If you need one of the old BlockProperties signatures (or a more
simplified one), just open a GitHub issue.
This is a slightly peculiar change.
* Passing node and nodeAbove is a little bit odd, despite seemingly
efficient at present.
* Later we might need a BlockCache instance that busies about past
states (currently too complicated to implement).
* Uncertain impact (could perform better, could perform worse).
* Possibly left out a couple of places.
* Might have introduced bugs (fast forward).
On the other hand there may be a lot of other types of changes, if we
ever go for a less opportunistic implementation, which can not be
estimated simply, so this may be about the best that can be done, to get
a quick step in.
Already have the signature use IBlockCacheNode for node+nodeAbove, like
it will be done with other methods like collidesBlock.
This will allow calling this with past block states, once other methods
have been adapted as well.
Within BlockProperties BlockCache and IBlockCacheNode ("read only") get
passed, removing id/data/shape from arguments.

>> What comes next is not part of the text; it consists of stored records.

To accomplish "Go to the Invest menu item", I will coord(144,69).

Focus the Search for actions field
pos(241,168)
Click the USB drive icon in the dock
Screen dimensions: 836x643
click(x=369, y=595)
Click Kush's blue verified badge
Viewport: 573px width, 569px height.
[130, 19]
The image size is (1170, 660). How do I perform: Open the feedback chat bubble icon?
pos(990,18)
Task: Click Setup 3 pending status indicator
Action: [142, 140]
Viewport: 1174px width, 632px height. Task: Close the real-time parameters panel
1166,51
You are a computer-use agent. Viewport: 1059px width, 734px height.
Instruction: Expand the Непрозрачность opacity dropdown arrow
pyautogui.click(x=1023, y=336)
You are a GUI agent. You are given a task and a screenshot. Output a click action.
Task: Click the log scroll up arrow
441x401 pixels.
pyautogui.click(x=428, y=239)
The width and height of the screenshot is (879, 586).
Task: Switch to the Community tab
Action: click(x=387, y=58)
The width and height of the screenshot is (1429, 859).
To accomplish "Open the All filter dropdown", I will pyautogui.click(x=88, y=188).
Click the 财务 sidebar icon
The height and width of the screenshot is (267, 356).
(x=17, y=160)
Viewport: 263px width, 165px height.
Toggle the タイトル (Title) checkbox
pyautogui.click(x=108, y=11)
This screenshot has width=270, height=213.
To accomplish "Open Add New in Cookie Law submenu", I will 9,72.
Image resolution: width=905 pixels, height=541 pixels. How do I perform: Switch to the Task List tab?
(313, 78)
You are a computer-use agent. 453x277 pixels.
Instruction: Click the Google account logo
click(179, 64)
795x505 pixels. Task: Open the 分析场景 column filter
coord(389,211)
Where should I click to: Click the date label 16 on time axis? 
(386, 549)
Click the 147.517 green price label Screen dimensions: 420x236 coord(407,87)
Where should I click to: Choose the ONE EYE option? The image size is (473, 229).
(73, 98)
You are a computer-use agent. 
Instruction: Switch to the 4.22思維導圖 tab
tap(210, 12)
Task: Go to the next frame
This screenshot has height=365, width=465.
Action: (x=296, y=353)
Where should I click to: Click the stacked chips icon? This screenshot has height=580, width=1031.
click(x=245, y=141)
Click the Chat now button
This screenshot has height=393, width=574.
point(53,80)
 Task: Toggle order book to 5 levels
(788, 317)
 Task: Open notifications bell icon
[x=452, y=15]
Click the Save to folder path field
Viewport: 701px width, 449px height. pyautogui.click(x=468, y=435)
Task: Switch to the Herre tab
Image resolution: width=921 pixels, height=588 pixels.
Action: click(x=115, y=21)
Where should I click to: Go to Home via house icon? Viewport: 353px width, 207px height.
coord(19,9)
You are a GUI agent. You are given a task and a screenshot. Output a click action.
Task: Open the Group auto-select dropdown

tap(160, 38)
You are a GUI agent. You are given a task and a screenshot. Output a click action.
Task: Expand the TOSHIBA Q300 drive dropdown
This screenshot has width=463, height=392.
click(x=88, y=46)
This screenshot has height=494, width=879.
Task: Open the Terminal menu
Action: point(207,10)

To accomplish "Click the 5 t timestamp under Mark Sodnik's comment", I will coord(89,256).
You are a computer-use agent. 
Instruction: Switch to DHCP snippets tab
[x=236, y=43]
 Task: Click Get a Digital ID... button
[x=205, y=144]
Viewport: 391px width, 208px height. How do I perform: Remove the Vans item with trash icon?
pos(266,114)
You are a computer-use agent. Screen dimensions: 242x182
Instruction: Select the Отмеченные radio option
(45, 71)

If a property is not set
in the node, it'll be fetched from the block cache, but the node is not
updated from outside the BlockCache. For subsequent calls, the node
would be updated by the block cache, if it isn't a node stored by the
BlockChangeTracker from an earlier time, and similar.
This way, opportunistic passable checking can be implemented, by
switching to cached nodes instead of id/data/shape arguments with lazy
fetching from BlockCache.
The name IBlockCacheNode seems to be appropriate, since we'll pass it
alongside with a BlockCache anyway.
Cross-world teleport to the end issue: set back hard, if the player
moves to the position they set off from the last world, which seems to
be a bug with some server types/versions at present (!?).
Some packets arrive with a null world for a player, possibly sent by
plugins - thus attempt to use a stored world name.
This is just a hot fix attempt.
Attempt to enable workarounds for lily pads with servers that support
multiple client versions. Add to the configuration at
compatibility.blocks.overrideflags:
WATER_LILY: default+ign_passable+ground_height+height8_1
HEIGHT8_1 just means 1/8 height (0.125).
The ALLOW_LOWJUMP flag was intended to be used in case of
ground_height+height100 or the like leading to issues with
sprint-jumping due to the low jump detection, however other special
casing checks for bunny hopping let this still fail (less than before,
but still), thus this flag might get removed. Keeping it for now, to
provide some kind of toolkit.
Technically, tracking actual speed / base speed seems promising, done
here via using the liftOffEnvelope that is maintained anyway, adding a
counter and sum value. [Base speed is something like the allowed speed,
without accounting for specialties like bunny hopping.]
Limits are checked for moving in ground+air or water+air and are
currently hard-coded. This simplistic first-step-in may easily yield all
sorts of false positives and other random issues, handle with care.
Can't judge side effects, concerning other passable like tests telling
the head to be inside a block by the micro margin, while passable allows
such a move now.
Not sure if this really pays, if most people use protocol-support
plugins that limit packets anyway. There could be some future use, e.g.
generic rate limiting with configurable implementation.
Other:
* New methods for RawConfigFile+ConfigManager to check for
AlmostBooleanS.
* Add all net check permissions to plugin.yml.